[Problem details] Reproduce every line of the material below as a numbered list, omitting blank lines and excluding the pictures.

[Data to process]
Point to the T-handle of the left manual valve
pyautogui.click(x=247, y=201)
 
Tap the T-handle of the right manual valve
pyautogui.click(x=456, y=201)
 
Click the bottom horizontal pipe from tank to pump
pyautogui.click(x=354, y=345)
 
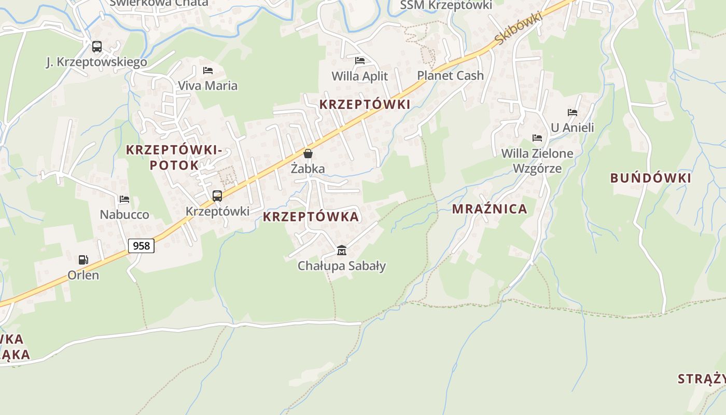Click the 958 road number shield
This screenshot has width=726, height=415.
pos(141,245)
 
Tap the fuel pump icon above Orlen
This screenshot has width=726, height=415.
pos(83,260)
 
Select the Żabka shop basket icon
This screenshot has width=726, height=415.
pos(308,154)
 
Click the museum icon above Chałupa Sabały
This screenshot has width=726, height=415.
pos(341,251)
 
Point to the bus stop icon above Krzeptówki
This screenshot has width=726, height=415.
pos(217,196)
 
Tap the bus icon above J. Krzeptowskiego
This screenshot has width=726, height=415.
pos(97,47)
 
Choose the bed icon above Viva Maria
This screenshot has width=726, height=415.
pos(208,71)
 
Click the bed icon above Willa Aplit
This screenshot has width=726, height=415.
pos(360,61)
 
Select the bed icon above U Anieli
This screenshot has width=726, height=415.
pos(573,112)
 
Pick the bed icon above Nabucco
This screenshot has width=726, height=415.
pos(124,199)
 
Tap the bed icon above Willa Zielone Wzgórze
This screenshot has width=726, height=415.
pos(537,138)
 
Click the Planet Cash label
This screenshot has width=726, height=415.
pos(450,76)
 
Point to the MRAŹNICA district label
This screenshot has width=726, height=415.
pos(490,209)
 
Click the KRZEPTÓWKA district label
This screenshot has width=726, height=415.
pos(311,217)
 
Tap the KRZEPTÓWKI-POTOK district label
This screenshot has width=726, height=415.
pos(174,158)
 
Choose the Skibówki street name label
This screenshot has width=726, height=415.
pos(518,28)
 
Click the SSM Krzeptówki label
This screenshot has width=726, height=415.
pos(446,5)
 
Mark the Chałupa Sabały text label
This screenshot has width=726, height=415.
pos(342,266)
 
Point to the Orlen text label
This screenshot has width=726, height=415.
pos(83,275)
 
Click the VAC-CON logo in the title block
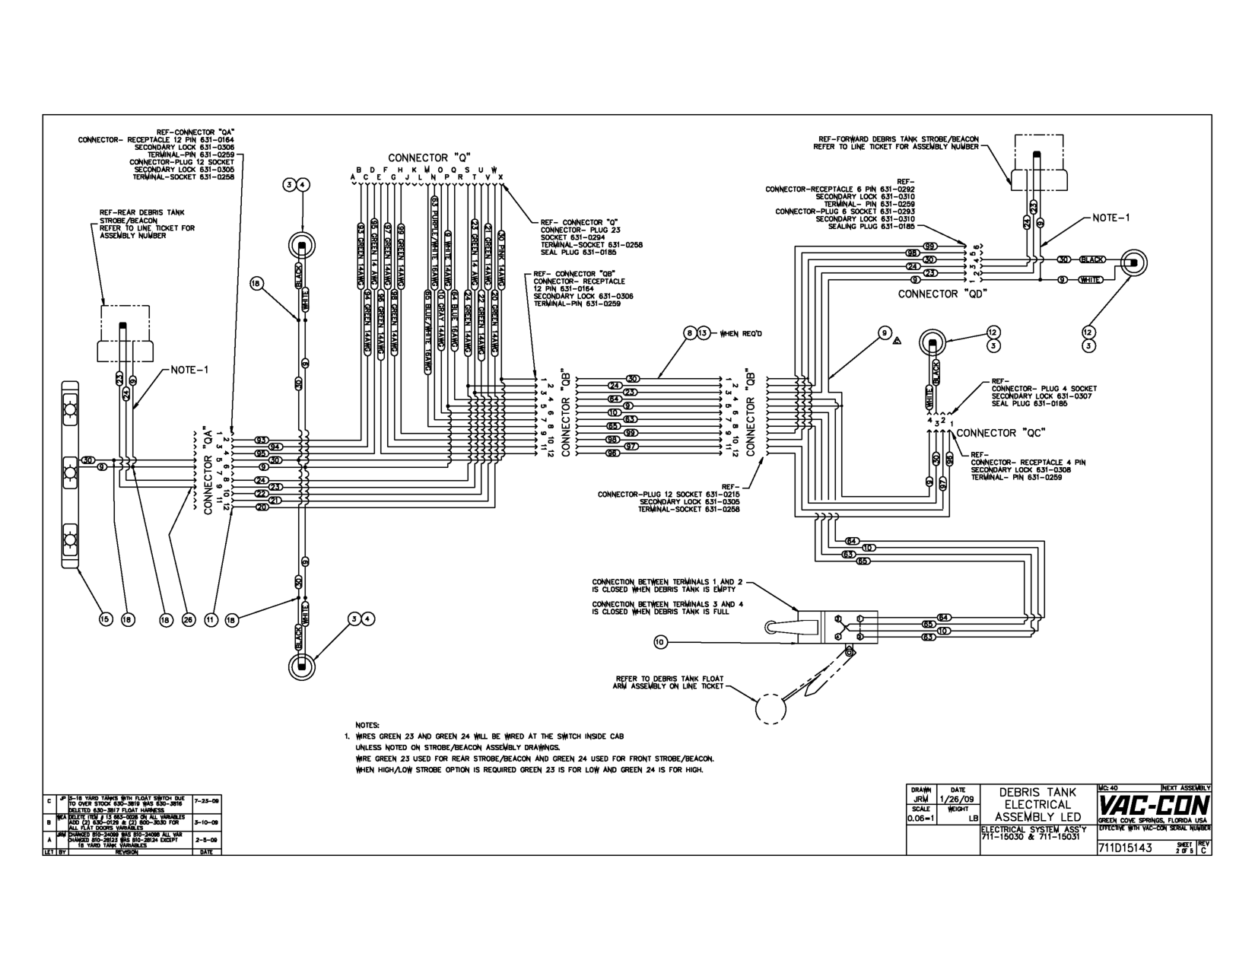1154,805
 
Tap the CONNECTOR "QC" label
996,433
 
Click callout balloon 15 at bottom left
106,620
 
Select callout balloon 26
189,620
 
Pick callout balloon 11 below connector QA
211,620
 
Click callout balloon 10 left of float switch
660,642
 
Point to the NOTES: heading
367,726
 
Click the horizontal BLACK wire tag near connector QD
1093,259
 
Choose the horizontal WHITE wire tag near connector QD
1088,280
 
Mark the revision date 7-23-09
206,801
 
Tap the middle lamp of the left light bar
69,472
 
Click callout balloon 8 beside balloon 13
689,332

[Output]
1. Point to the T-handle of the left manual valve
2. pyautogui.click(x=247, y=201)
3. Tap the T-handle of the right manual valve
4. pyautogui.click(x=456, y=201)
5. Click the bottom horizontal pipe from tank to pump
6. pyautogui.click(x=354, y=345)
7. Click the 958 road number shield
8. This screenshot has width=726, height=415.
9. pos(141,245)
10. Tap the fuel pump icon above Orlen
11. This screenshot has width=726, height=415.
12. pos(83,260)
13. Select the Żabka shop basket icon
14. This screenshot has width=726, height=415.
15. pos(308,154)
16. Click the museum icon above Chałupa Sabały
17. This screenshot has width=726, height=415.
18. pos(341,251)
19. Point to the bus stop icon above Krzeptówki
20. This screenshot has width=726, height=415.
21. pos(217,196)
22. Tap the bus icon above J. Krzeptowskiego
23. This screenshot has width=726, height=415.
24. pos(97,47)
25. Choose the bed icon above Viva Maria
26. This screenshot has width=726, height=415.
27. pos(208,71)
28. Click the bed icon above Willa Aplit
29. This screenshot has width=726, height=415.
30. pos(360,61)
31. Select the bed icon above U Anieli
32. This screenshot has width=726, height=415.
33. pos(573,112)
34. Pick the bed icon above Nabucco
35. This screenshot has width=726, height=415.
36. pos(124,199)
37. Tap the bed icon above Willa Zielone Wzgórze
38. This screenshot has width=726, height=415.
39. pos(537,138)
40. Click the Planet Cash label
41. This screenshot has width=726, height=415.
42. pos(450,76)
43. Point to the MRAŹNICA district label
44. This screenshot has width=726, height=415.
45. pos(490,209)
46. Click the KRZEPTÓWKA district label
47. This screenshot has width=726, height=415.
48. pos(311,217)
49. Tap the KRZEPTÓWKI-POTOK district label
50. This screenshot has width=726, height=415.
51. pos(174,158)
52. Choose the Skibówki street name label
53. This screenshot has width=726, height=415.
54. pos(518,28)
55. Click the SSM Krzeptówki label
56. This screenshot has width=726, height=415.
57. pos(446,5)
58. Mark the Chałupa Sabały text label
59. This screenshot has width=726, height=415.
60. pos(342,266)
61. Point to the Orlen text label
62. This screenshot has width=726, height=415.
63. pos(83,275)
64. Click the VAC-CON logo in the title block
65. 1154,805
66. Tap the CONNECTOR "QC" label
67. 996,433
68. Click callout balloon 15 at bottom left
69. 106,620
70. Select callout balloon 26
71. 189,620
72. Pick callout balloon 11 below connector QA
73. 211,620
74. Click callout balloon 10 left of float switch
75. 660,642
76. Point to the NOTES: heading
77. 367,726
78. Click the horizontal BLACK wire tag near connector QD
79. 1093,259
80. Choose the horizontal WHITE wire tag near connector QD
81. 1088,280
82. Mark the revision date 7-23-09
83. 206,801
84. Tap the middle lamp of the left light bar
85. 69,472
86. Click callout balloon 8 beside balloon 13
87. 689,332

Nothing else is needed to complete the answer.